Warum ich über Diversität schreibe

 

"Diversität von Personen (...) wird klassischerweise auf folgenden Ebenen betrachtet: Kultur (Ethnie), Alter, Geschlecht, sexuelle Orientierung, Behinderung, Religion (Weltanschauung) ... Das Konzept hat seinen Ursprung in der Bürgerrechtsbewegung der USA, die den Rassismus gegenüber Schwarzen bekämpfte. Diversität stand damit zunächst für die Herstellung von Chancengleichheit von Gruppen, die nach bestimmten Merkmalen benachteiligt waren."

 

Quelle: Wikipedia 

 

 

Diese ursprüngliche Bedeutung hat Diversität für mich heute mehr denn je.

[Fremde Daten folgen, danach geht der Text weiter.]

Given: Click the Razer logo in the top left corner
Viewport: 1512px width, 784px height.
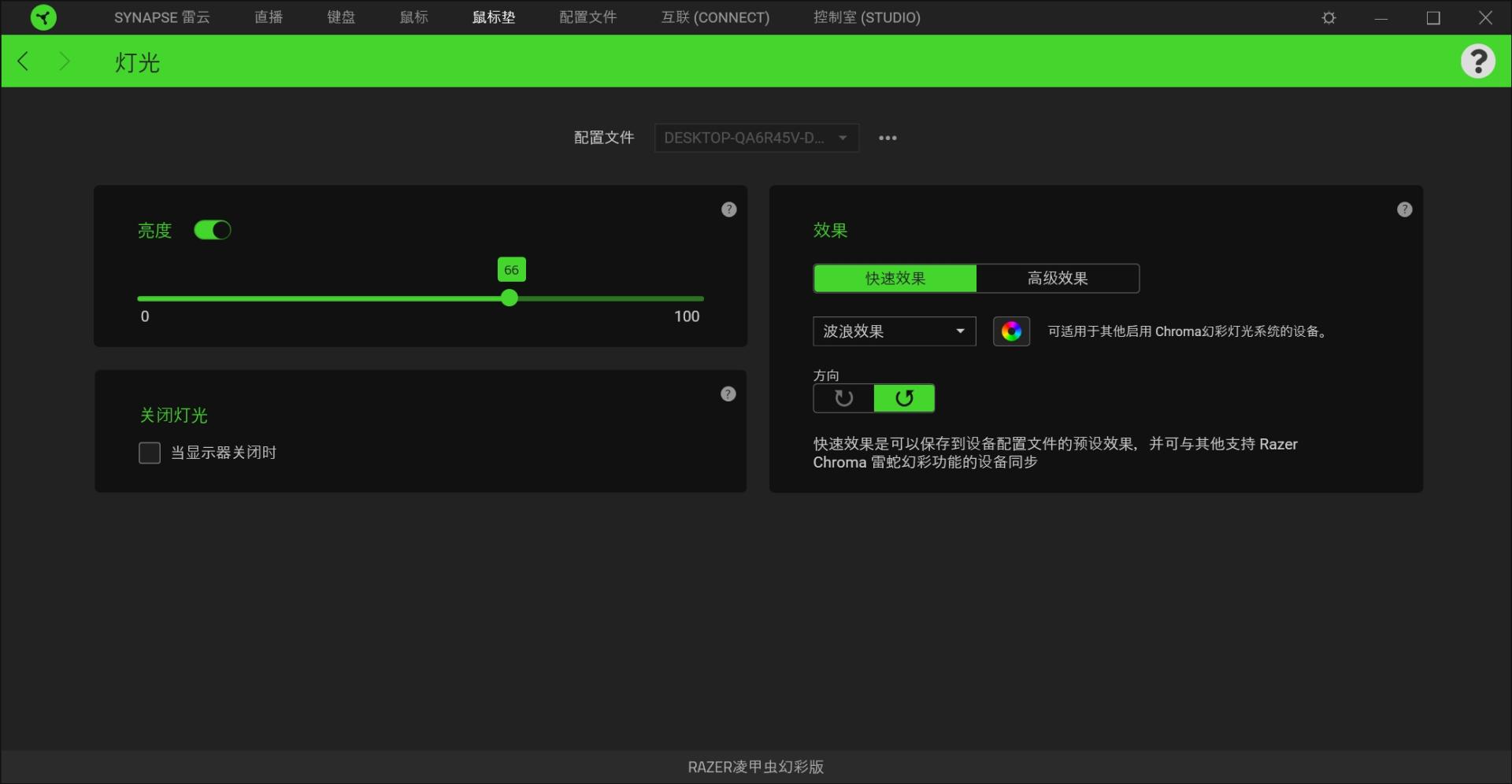Looking at the screenshot, I should [x=43, y=17].
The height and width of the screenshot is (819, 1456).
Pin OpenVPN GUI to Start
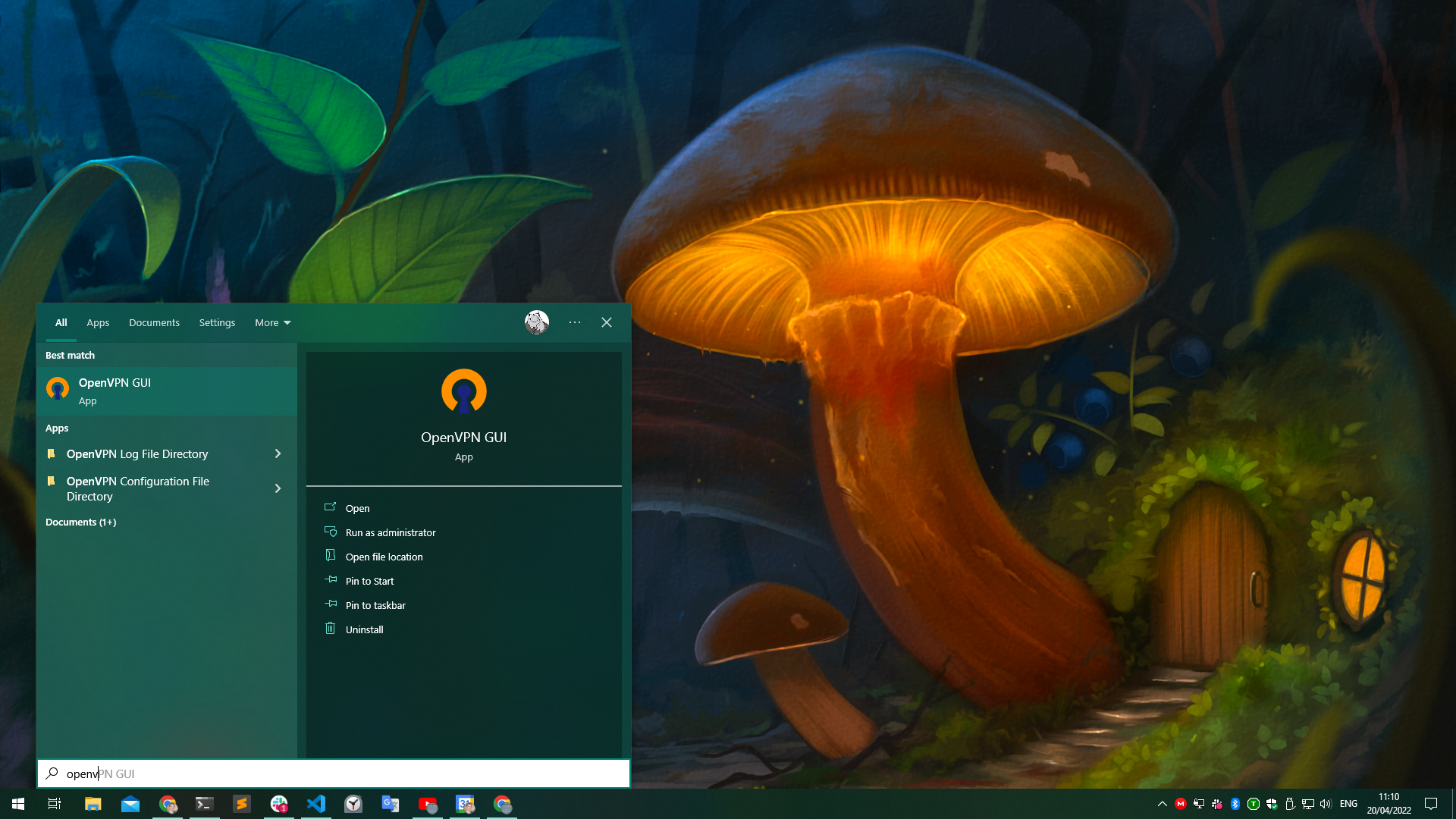(x=369, y=581)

Ob durch die Hautfarbe bedingt, ob durch Migrationserfahrung oder Krankheit, das Stigma, zu einer "Minderheit" zu gehören, gibt es immer wieder. Für mich als Autorin geht es um das wiederkehrende Prinzip, das für das alternde Paar genauso gilt wie für ein queeres Liebesverhältnis. Ob Psychiatrieerfahrung oder Mobilitätseinschränkung, das Ringen gegen die Zuschreibungen und das Rauswollen aus der Defensive sind immer da. 

Mit meinen Romanen und Erzählungen möchte ich Sie mitnehmen auf die Suche nach Strukturen,  die den Minderheitendiskurs überwinden.